Под конец вечера мы напились настолько, что перепутали собственные комнаты. Я проснулся на постели Костика, он - где-то на полу в коридоре. Согласились ли мы на авантюру Гоши, никто уже и не помнил. Кроме меня. У меня зрел мой собственный, глупый и очень амбициозный план. Все дело в том, что я собрался своих товарищей напугать.

***

- А зачем?

- Ну, внучка, просто так. Это же будет весело, думал я. Я буду храбрый, они нет. Потом я им расскажу, и они будут долго ругаться, - но они будут напуганные, значит, им будет стыдно.

- Странно.

- Да, странно. Я ж говорю, мальчишки вообще непостижимые. И никогда не перестают быть мальчишками. Только размер игрушек меняется. Сегодня машинка с ладонь, завтра грузовик размером с дом. Что то, что это - смешная бибика, которая делает “врум”.

- Дурость какая-то.

- Она самая. Ну, у вас, у девочек, так же.

- Нет.

- Да, Танюша, да, - сел дед, - Сначала ты куклу одеваешь, потом - мужа. А дальше - детей. Одна и та же игра.

- А что муж?

- Ну как же. Большая кукла, с которой можно делать все, что захочешь. Интересно же, да?

- Да…

- А еще можно делать то, что захочет она, - хитро улыбнулся старик, - И так иногда даже интереснее. Обычные куклы же не жалуются, что им что-то не нравится?

- Нет.

- Вот поэтому с людьми всегда интереснее. Игры остаются все те же, игрушки меняются.

- А что с красным домом?

- Решил я забраться в подвал. Сесть там в закутке, и когда остальные пацаны зайдут, начать что-то нести. Какую-нибудь чушь. Вот вроде того, что Влад рассказывал. Понятное дело, что ему привиделось, не верил я ни на грамм. Да и никто из нас толком не поверил - даже он сам склонялся к тому, что ему почудилось. Но я-то могу их всех обмануть, правильно?

***

Завтра пары были с утра. Влад был прав - напиваться было не лучшей идеей, С утра на курилке мы даже не разговаривали - только болезненно мычали и сочувственно кивали друг дружке. Мне было, правда, попроще. После первой пары у меня была форточка, и можно было сходить в магазин хотя бы за минералкой. Ну и, конечно, начать претворять в жизнь свой коварный план по обману друзей. Даже в таком состоянии я все еще гордился своей выдумкой и радостно смаковал ее в голове.

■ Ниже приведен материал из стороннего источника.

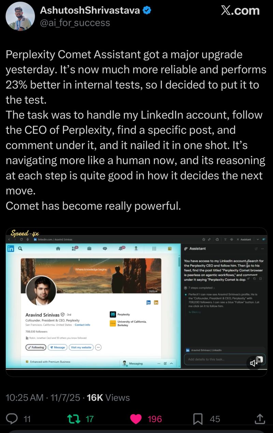Click the Message button on profile
Screen dimensions: 273x433
(57, 347)
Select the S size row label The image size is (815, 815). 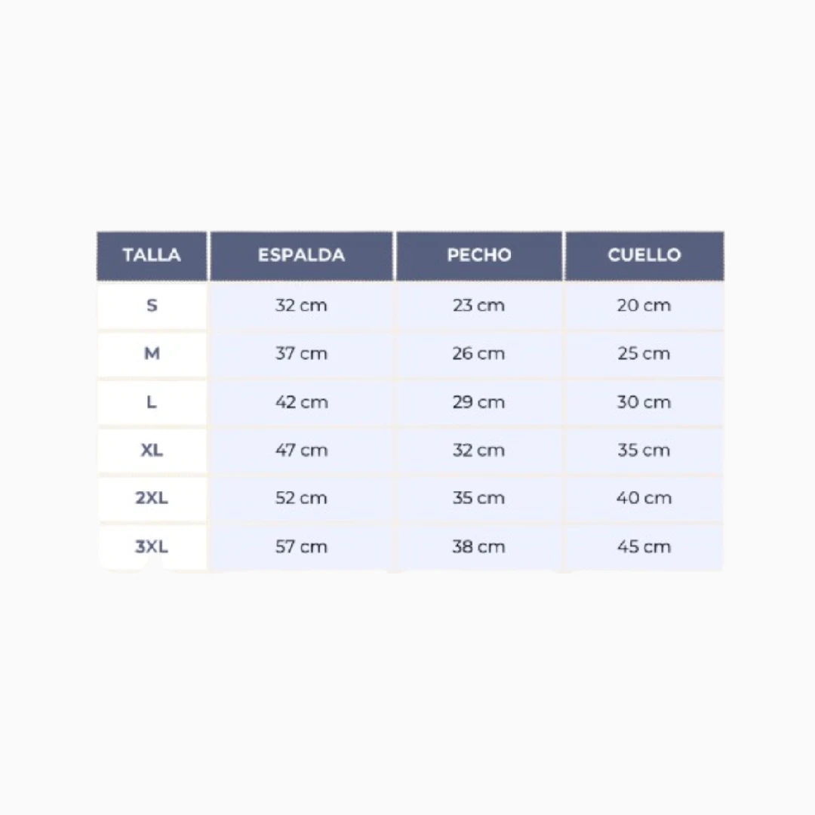(152, 305)
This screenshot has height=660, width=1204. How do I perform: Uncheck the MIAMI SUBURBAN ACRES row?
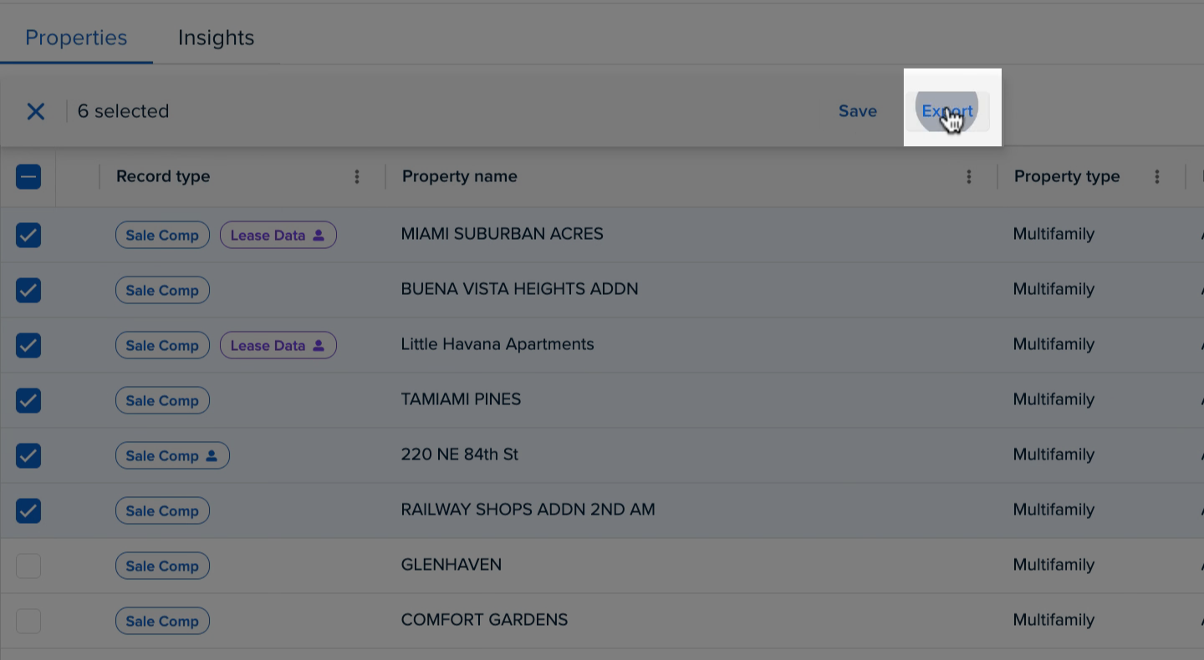coord(28,236)
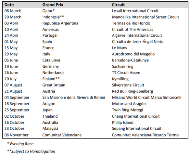Select Autodromo del Mugello circuit
The width and height of the screenshot is (190, 156).
point(133,54)
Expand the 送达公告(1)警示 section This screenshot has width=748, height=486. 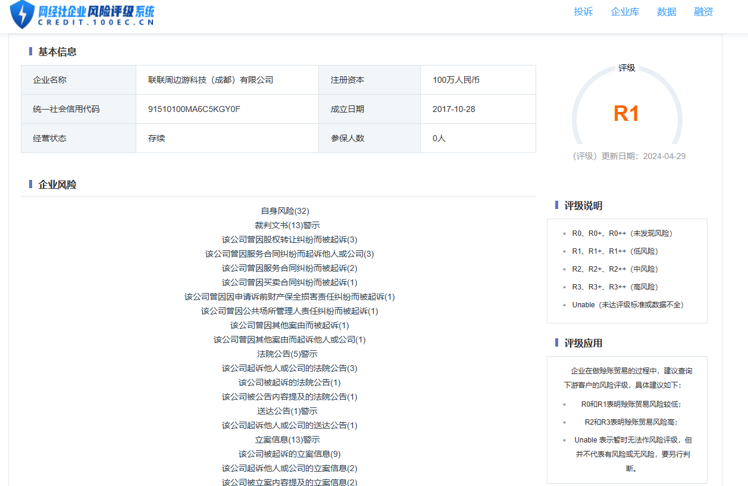(x=287, y=411)
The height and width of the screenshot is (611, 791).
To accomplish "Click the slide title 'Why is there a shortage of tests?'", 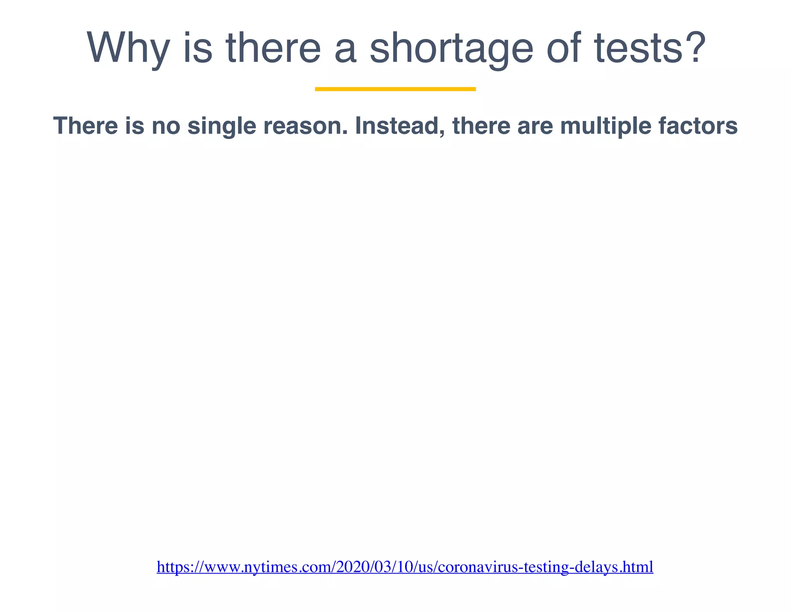I will [x=396, y=48].
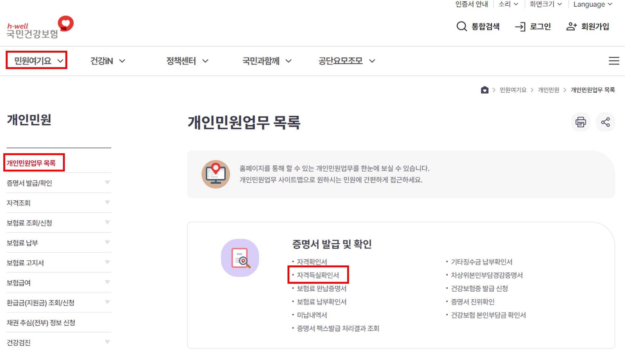The height and width of the screenshot is (350, 625).
Task: Click the share icon button
Action: pos(605,122)
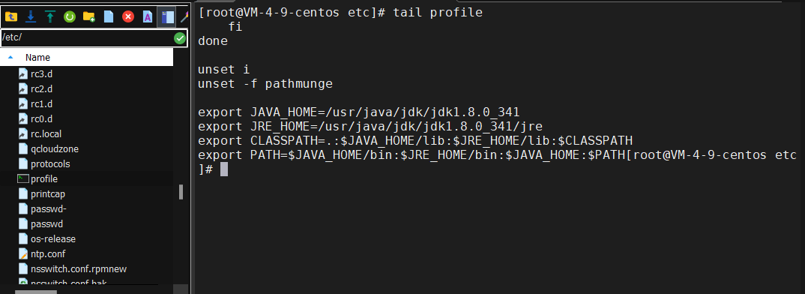Viewport: 805px width, 294px height.
Task: Click the /etc/ path input field
Action: [87, 38]
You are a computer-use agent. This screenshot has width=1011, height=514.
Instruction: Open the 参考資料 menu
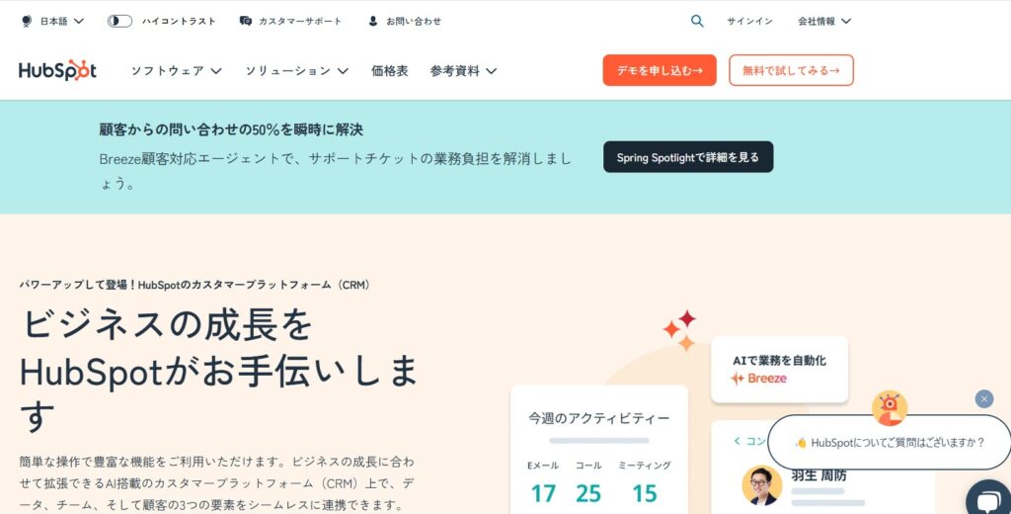tap(463, 71)
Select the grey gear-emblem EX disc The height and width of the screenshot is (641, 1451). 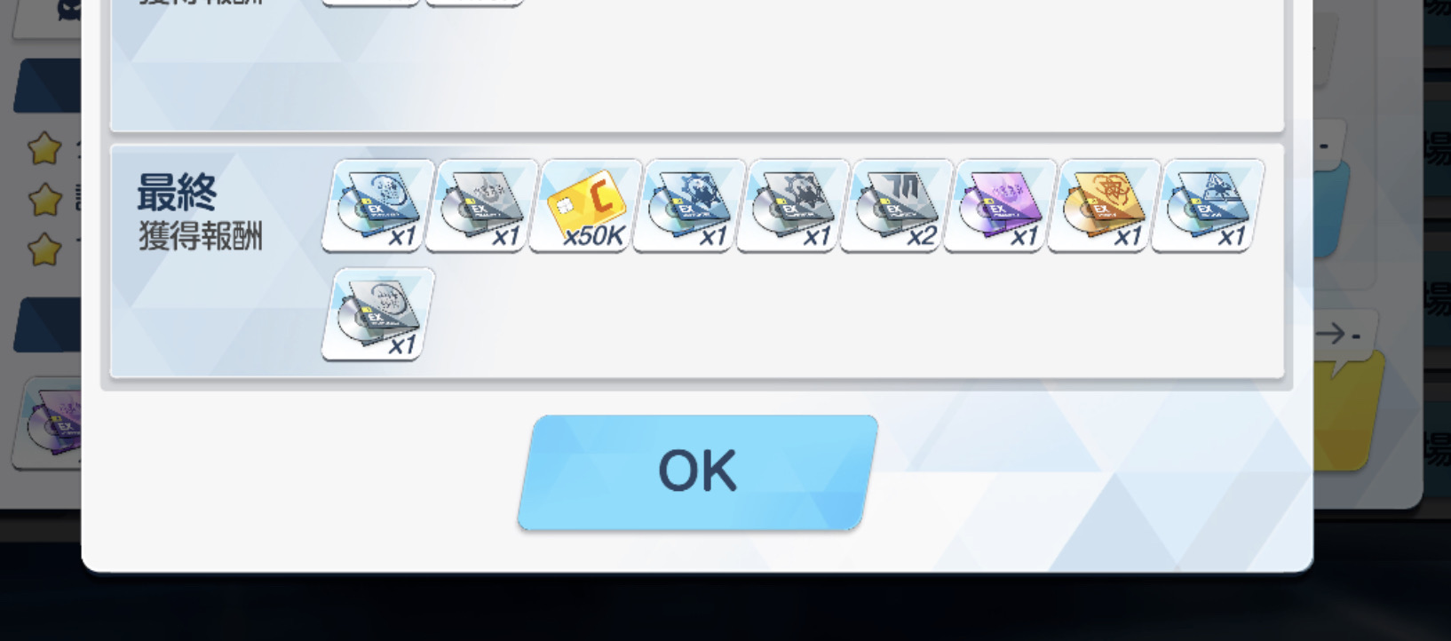794,206
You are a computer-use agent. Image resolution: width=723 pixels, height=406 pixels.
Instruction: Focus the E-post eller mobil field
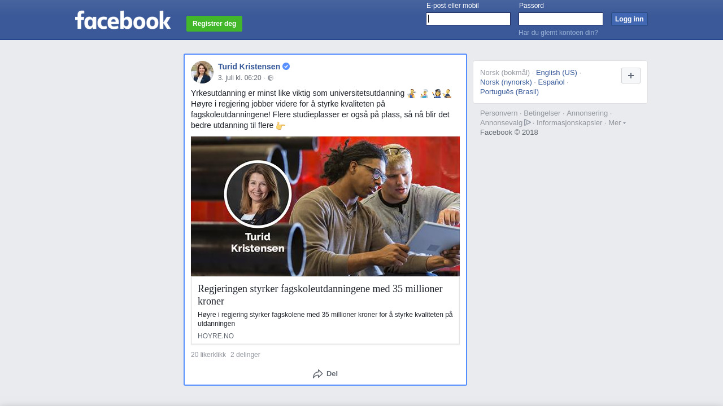point(468,19)
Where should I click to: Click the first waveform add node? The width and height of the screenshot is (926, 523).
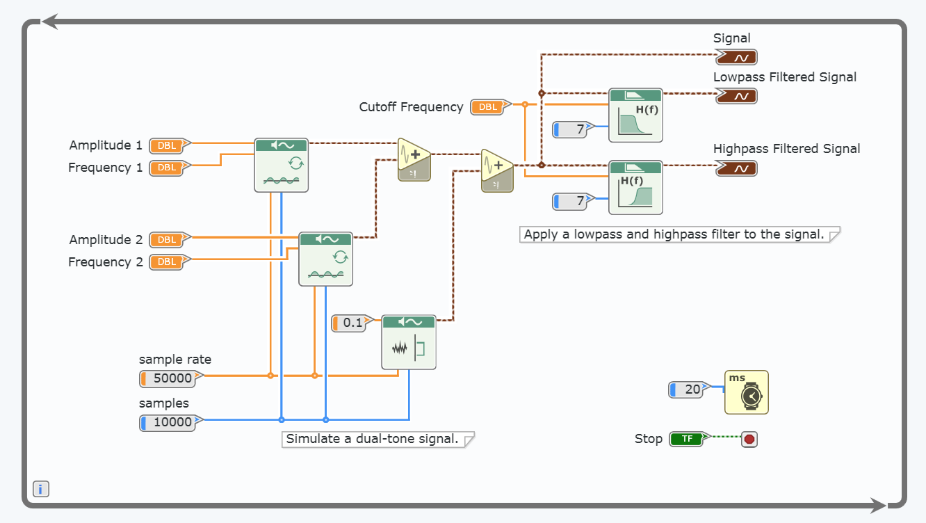[414, 159]
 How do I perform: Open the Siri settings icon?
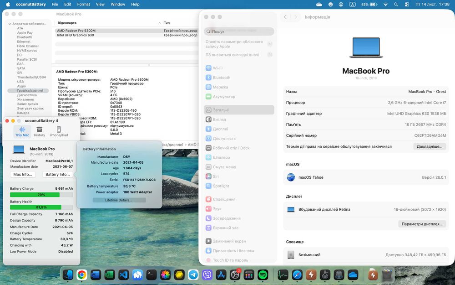pyautogui.click(x=208, y=176)
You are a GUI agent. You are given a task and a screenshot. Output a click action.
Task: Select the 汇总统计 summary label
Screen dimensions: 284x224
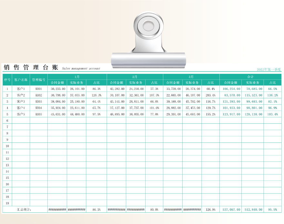(25, 209)
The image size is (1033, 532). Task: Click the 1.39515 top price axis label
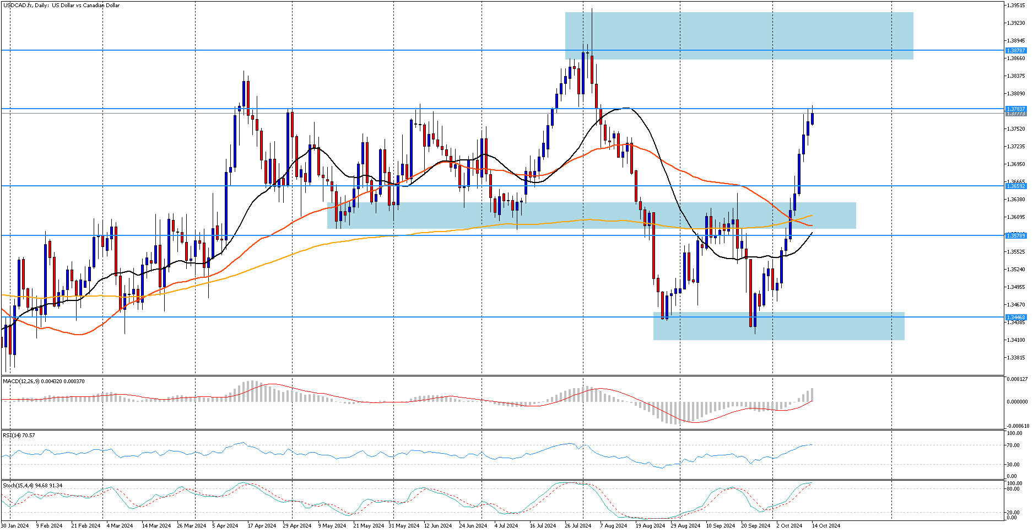point(1015,6)
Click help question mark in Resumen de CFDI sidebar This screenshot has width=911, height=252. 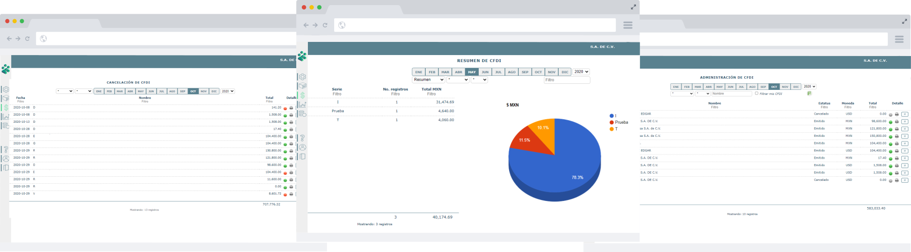pos(302,138)
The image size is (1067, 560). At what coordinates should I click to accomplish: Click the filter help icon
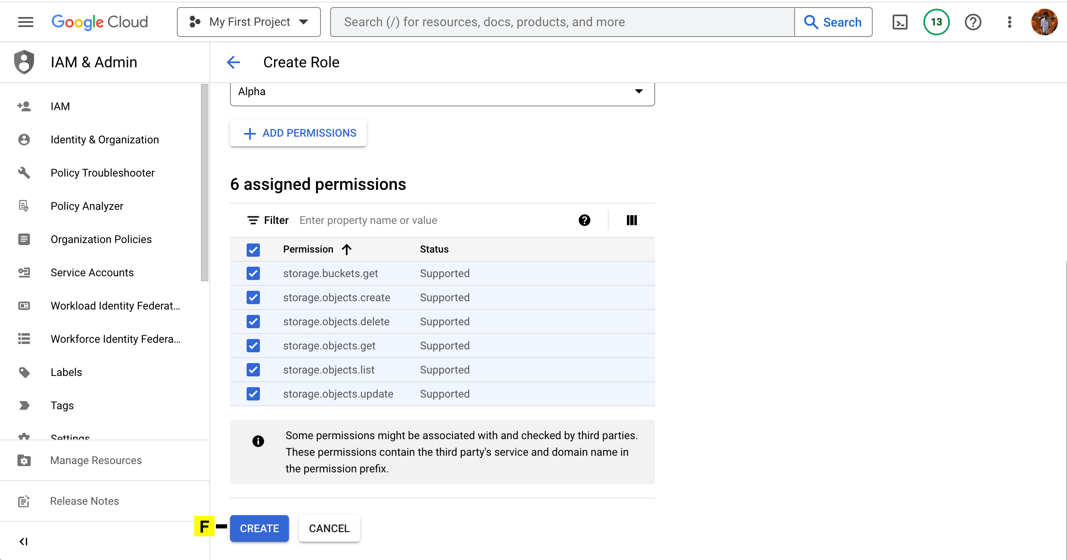(584, 220)
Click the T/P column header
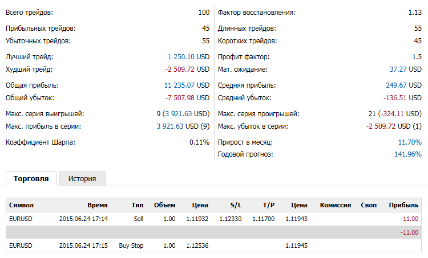 269,205
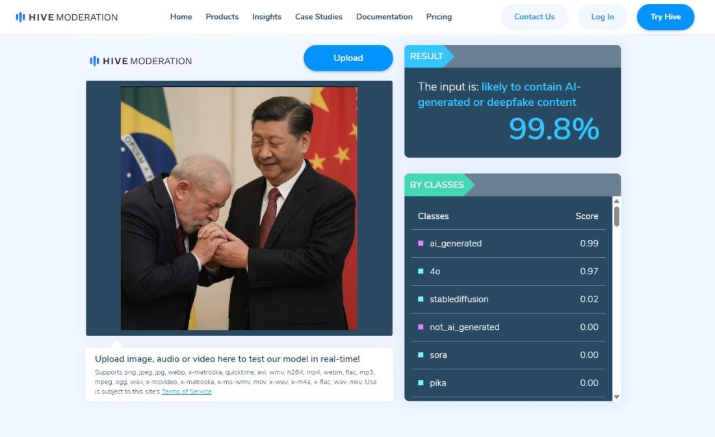The image size is (715, 437).
Task: Open the Home menu item
Action: point(181,17)
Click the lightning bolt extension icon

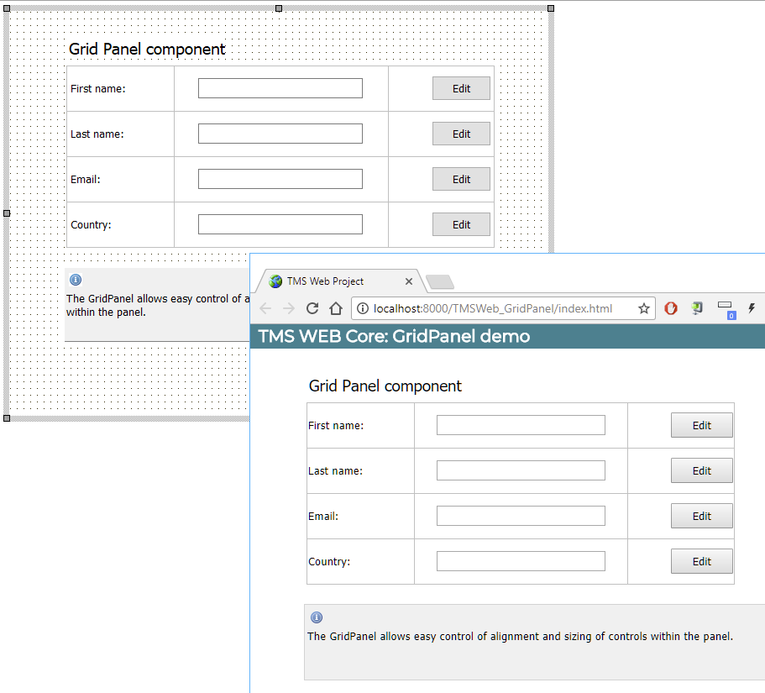click(751, 308)
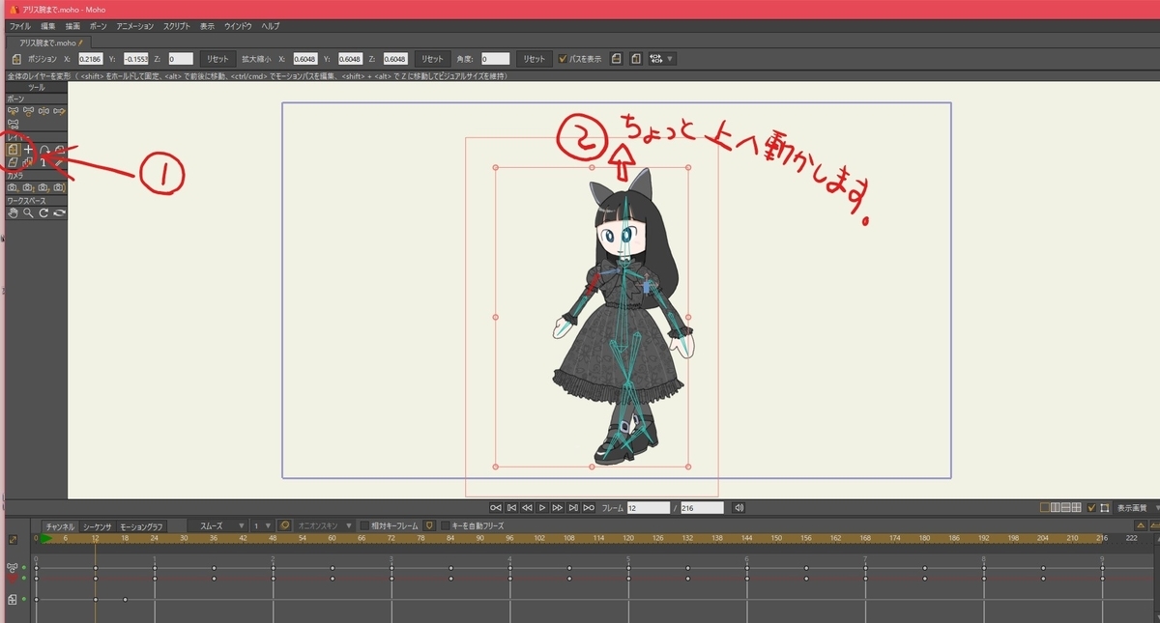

Сама пара прошла нормально. Препод уныло бубнил нам про какие-то теоремы с таким видом, будто и у него вчера вечерок выдался еще тот. Половина группы на ушах стояла, а он даже не реагировал. Ну а я тихонечко посапывал на последней парте, подперев голову кулаком. То ли волшебная сила образования сработала, то ли я доспал причитающееся, но вышел я с лекции довольно бодрый и свежий. Покурил, перекинулся парой слов с друзьями.

- Ну что, план в силе?

- Твои планы, Гоша, хуже атомной войны.

- Встречаемся в три, не забудьте!

Влад только молчаливо пожал плечами. Страх у него немного поблек уже, и он и сам считал, что ему то ли почудилось, или и правда сидели какие-то наркоманы в подвале. А я глупо улыбался.

- Чего лыбишься-то?

- Ну вот прикинь, заходим мы туда, а там ничего. Приключение века.

- Ой, ты просто пессимист. Думай о бомжах-каннибалах.

Я хмыкнул и пошел к магазину. Друзья мои отправились доучиваться, а я купил свою заслуженную минералку и лениво отпил. Жгучая жажда уже отпустила, но холодненькая минералка всегда к месту. Я бы, конечно, не отказался от пивка, но впереди еще были занятия.

И, конечно же, мой хитрый план.

Возле красного дома я был только один раз - в самом начале учебы. Тогда еще удивился, что это такое тут стоит, ну а потом мне рассказали нехитрую историю про разваливающуюся заброшку и все остальное. Ну и стал я, как все, обходить пустырь этот через магазин. Там такой крюк надо было сделать - выйти на улицу, свернуть за угол, и только потом мимо магазина пройти в институт. А если хочешь на курилку попасть сначала, то еще два поворота надо сделать и за забор зайти. Через красный дом было, действительно, намного короче.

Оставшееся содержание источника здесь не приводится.